Smith P., Yule W., Perrin S., Tranah T., Dalgleish T., Clark DM.
OBJECTIVE: To evaluate the efficacy of individual trauma-focused cognitive-behavioral therapy (CBT) for treating posttraumatic stress disorder (PTSD) in children and young people. METHOD: Following a 4-week symptom-monitoring baseline period, 24 children and young people (8-18 years old) who met full DSM-IV PTSD diagnostic criteria after experiencing single-incident traumatic events (motor vehicle accidents, interpersonal violence, or witnessing violence) were randomly allocated to a 10-week course of individual CBT or to placement on a waitlist (WL) for 10 weeks.
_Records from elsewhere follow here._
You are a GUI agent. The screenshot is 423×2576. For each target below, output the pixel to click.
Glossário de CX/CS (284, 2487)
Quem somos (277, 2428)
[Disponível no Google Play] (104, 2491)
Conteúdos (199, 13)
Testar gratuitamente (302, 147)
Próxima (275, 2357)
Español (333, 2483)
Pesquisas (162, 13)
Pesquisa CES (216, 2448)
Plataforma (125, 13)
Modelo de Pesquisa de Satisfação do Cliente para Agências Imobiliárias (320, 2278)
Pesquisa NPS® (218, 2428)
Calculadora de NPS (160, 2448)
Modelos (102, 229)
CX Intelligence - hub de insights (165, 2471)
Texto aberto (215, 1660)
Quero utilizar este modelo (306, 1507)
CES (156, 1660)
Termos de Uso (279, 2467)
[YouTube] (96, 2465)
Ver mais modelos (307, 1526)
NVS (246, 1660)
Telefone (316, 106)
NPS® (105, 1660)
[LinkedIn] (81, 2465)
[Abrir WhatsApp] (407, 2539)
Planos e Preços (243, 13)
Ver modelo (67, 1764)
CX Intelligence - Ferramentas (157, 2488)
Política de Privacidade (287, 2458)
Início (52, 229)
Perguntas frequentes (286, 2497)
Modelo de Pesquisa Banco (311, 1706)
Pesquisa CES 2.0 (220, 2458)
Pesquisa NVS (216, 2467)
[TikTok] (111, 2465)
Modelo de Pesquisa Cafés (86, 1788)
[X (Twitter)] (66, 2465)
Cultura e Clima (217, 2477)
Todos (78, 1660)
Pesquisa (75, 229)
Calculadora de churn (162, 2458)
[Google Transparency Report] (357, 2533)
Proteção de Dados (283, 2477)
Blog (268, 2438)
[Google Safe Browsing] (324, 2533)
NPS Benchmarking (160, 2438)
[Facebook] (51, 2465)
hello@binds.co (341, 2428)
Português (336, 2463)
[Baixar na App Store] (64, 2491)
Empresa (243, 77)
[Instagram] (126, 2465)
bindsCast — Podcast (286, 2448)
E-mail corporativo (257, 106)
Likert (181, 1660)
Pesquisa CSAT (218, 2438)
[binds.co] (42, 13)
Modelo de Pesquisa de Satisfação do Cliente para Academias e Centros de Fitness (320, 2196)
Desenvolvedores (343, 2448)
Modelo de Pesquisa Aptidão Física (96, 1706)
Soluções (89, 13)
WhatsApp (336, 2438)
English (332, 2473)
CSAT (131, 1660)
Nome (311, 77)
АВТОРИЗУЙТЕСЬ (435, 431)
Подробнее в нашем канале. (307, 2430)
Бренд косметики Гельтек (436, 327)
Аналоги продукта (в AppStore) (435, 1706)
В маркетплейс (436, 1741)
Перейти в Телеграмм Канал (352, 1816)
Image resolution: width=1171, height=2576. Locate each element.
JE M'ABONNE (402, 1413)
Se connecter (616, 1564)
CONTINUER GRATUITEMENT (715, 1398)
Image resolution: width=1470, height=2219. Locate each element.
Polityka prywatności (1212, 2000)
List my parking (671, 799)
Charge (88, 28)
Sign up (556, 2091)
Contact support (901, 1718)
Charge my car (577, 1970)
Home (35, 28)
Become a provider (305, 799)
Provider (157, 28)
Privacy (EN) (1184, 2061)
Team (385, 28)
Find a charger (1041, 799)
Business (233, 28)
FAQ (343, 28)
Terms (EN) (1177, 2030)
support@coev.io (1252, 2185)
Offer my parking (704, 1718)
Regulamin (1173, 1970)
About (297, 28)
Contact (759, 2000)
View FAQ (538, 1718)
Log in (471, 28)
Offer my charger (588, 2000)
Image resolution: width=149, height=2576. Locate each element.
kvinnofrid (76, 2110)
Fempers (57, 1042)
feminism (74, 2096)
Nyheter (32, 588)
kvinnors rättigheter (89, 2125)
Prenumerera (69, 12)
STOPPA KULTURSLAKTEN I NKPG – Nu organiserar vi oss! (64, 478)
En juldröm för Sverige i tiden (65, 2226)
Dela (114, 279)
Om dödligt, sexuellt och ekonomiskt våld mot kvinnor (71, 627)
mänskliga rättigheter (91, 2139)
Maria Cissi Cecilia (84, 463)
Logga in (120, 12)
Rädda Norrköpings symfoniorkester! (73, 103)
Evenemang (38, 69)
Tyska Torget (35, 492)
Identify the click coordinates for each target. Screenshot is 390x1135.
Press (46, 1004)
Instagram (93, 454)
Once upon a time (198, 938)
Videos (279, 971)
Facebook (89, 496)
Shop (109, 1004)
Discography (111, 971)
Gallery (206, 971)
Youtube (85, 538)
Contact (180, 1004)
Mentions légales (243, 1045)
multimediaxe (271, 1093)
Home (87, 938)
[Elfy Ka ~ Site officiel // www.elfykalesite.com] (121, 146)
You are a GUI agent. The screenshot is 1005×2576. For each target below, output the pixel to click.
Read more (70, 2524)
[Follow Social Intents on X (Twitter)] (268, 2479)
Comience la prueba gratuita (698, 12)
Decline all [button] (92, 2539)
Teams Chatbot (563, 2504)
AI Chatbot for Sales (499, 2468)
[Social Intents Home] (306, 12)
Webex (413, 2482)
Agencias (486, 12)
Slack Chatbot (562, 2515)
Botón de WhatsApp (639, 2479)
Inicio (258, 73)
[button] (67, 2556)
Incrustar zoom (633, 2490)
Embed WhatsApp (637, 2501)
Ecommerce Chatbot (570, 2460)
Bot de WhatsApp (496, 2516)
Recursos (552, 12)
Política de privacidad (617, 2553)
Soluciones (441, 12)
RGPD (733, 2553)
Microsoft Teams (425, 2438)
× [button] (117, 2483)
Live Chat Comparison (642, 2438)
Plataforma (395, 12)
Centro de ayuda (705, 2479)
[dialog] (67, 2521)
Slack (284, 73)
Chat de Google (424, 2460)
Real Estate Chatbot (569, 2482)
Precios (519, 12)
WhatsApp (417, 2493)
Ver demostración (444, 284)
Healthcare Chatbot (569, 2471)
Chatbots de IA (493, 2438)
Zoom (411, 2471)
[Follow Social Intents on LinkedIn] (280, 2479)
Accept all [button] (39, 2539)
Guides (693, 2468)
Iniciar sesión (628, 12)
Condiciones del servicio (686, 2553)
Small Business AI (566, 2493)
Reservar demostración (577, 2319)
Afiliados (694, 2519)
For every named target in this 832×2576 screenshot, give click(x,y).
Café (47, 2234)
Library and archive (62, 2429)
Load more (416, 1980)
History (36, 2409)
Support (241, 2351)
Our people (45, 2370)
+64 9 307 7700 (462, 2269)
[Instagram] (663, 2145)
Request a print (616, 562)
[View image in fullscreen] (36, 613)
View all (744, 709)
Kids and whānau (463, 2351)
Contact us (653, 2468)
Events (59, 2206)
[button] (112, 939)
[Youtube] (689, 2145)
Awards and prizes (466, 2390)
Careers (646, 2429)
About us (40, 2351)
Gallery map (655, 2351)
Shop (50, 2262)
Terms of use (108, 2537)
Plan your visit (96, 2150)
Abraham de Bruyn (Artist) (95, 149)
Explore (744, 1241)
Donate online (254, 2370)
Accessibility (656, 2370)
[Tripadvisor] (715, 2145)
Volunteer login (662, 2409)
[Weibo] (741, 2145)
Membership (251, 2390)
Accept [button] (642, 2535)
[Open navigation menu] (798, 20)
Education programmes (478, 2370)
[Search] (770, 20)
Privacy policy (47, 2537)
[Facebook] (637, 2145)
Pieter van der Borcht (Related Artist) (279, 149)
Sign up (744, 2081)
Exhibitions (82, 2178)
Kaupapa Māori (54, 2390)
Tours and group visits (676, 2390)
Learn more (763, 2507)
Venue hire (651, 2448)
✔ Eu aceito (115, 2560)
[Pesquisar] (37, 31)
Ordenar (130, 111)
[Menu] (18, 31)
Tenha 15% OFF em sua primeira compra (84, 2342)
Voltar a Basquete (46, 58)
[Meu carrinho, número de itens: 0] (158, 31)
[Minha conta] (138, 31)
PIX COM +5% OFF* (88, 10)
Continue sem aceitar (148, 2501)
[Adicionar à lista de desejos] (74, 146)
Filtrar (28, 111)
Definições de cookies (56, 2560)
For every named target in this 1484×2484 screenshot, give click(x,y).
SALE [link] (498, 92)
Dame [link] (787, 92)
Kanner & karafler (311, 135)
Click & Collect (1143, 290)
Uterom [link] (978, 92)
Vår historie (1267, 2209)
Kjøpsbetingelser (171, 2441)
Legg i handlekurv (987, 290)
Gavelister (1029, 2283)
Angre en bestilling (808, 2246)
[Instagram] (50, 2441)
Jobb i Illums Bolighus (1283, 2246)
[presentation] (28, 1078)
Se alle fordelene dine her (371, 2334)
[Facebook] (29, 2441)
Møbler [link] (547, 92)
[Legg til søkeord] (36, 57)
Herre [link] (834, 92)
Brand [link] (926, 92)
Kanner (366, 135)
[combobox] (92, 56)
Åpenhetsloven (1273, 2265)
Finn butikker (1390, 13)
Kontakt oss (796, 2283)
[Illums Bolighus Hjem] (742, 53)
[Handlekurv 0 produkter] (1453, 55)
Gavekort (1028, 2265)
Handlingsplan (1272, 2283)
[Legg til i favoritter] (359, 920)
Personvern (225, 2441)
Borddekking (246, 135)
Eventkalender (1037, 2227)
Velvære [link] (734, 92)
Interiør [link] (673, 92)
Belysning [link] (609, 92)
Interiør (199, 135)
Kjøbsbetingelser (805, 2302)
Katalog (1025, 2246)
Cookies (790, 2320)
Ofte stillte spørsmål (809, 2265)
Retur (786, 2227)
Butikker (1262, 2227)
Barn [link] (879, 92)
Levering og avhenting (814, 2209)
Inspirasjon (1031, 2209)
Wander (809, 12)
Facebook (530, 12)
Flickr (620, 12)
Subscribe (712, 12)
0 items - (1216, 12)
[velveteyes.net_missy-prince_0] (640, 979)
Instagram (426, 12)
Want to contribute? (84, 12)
RESULTS: Compared to the WL group, participants who received CBT showed significantly greater improvement in symptoms of PTSD, depression, and anxiety, with significantly better functioning. After CBT, 92% of participants no longer met criteria for PTSD; after WL, 42% of participants no longer met criteria. CBT gains were maintained at 6-month follow-up. Effects of CBT were partially mediated by changes in maladaptive cognitions, as predicted by cognitive models of PTSD. CONCLUSIONS: Individual trauma-focused CBT is an effective treatment for PTSD in children and young people.